A reader, Stephen Bauer, recently asked me via Twitter (@johnfea1) what readings I assign in my United States history survey course. This course is a staple of my teaching load at Messiah College. I teach it once a year. (In 2016-22017 I will be teaching it in the Spring semester).
Here is what the students read:
Concise edition of James Oakes, et. al, Of the People: A History of the United States, Vol. 1
John Fea, “The Power to Transform: Thinking Historically About the Past,” unpublished essay, much of which made its way in my Why Study History?: Reflecting on the Importance of the Past
James Merrell, “The Indians’ New World: The Catawba Experience,” William & Mary Quarterly 41 (October 1984), 538-565.
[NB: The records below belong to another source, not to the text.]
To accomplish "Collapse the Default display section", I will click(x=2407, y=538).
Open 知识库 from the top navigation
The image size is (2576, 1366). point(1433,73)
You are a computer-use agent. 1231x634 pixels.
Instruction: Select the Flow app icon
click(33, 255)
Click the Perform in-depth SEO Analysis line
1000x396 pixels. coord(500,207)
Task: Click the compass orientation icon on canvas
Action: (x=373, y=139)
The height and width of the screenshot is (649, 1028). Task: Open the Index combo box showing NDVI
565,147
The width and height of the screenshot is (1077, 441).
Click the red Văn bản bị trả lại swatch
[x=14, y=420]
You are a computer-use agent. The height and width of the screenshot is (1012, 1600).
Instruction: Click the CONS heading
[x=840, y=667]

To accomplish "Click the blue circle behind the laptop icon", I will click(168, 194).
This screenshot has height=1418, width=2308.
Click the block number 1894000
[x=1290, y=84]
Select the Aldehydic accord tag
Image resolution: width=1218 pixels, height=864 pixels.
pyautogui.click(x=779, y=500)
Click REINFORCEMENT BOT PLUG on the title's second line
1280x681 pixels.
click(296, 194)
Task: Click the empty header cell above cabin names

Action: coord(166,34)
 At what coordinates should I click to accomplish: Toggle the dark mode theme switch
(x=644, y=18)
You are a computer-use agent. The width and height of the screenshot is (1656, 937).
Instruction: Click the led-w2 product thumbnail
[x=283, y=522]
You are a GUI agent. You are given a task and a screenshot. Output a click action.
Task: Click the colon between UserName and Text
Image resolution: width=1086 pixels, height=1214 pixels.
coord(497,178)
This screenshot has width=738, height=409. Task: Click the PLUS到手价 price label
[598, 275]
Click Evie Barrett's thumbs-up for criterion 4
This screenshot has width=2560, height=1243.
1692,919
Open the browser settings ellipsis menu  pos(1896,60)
Trial Transcript of Anne Hutchinson, 1637
Benjamin Franklin, Autobiography, 1791
Thomas Paine, Common Sense, 1776
Declaration of Independence, 1776
United States Constitution, 1787
Laurel Thatcher Ulrich, A Midwife’s Tale (Documentary video)
William Lloyd Garrison, The Liberator, 1830s (excerpts)
Thomas Dew, The Pro-Slavery Argument, 1852 (excerpts)
George Fitzhugh, Cannibals All! Or Slaves Without Masters, 1857 (excerpts)
Frederick Douglass, Narrative, 1845
Abraham Lincoln, Second Inaugural Address, 1865
Of course these readings are supplemented with my lectures (twice a week) and discussion sections (one a week) with me and the excellent adjunct instructors who work with me in the class. (Shout out to Cathay Snyder!).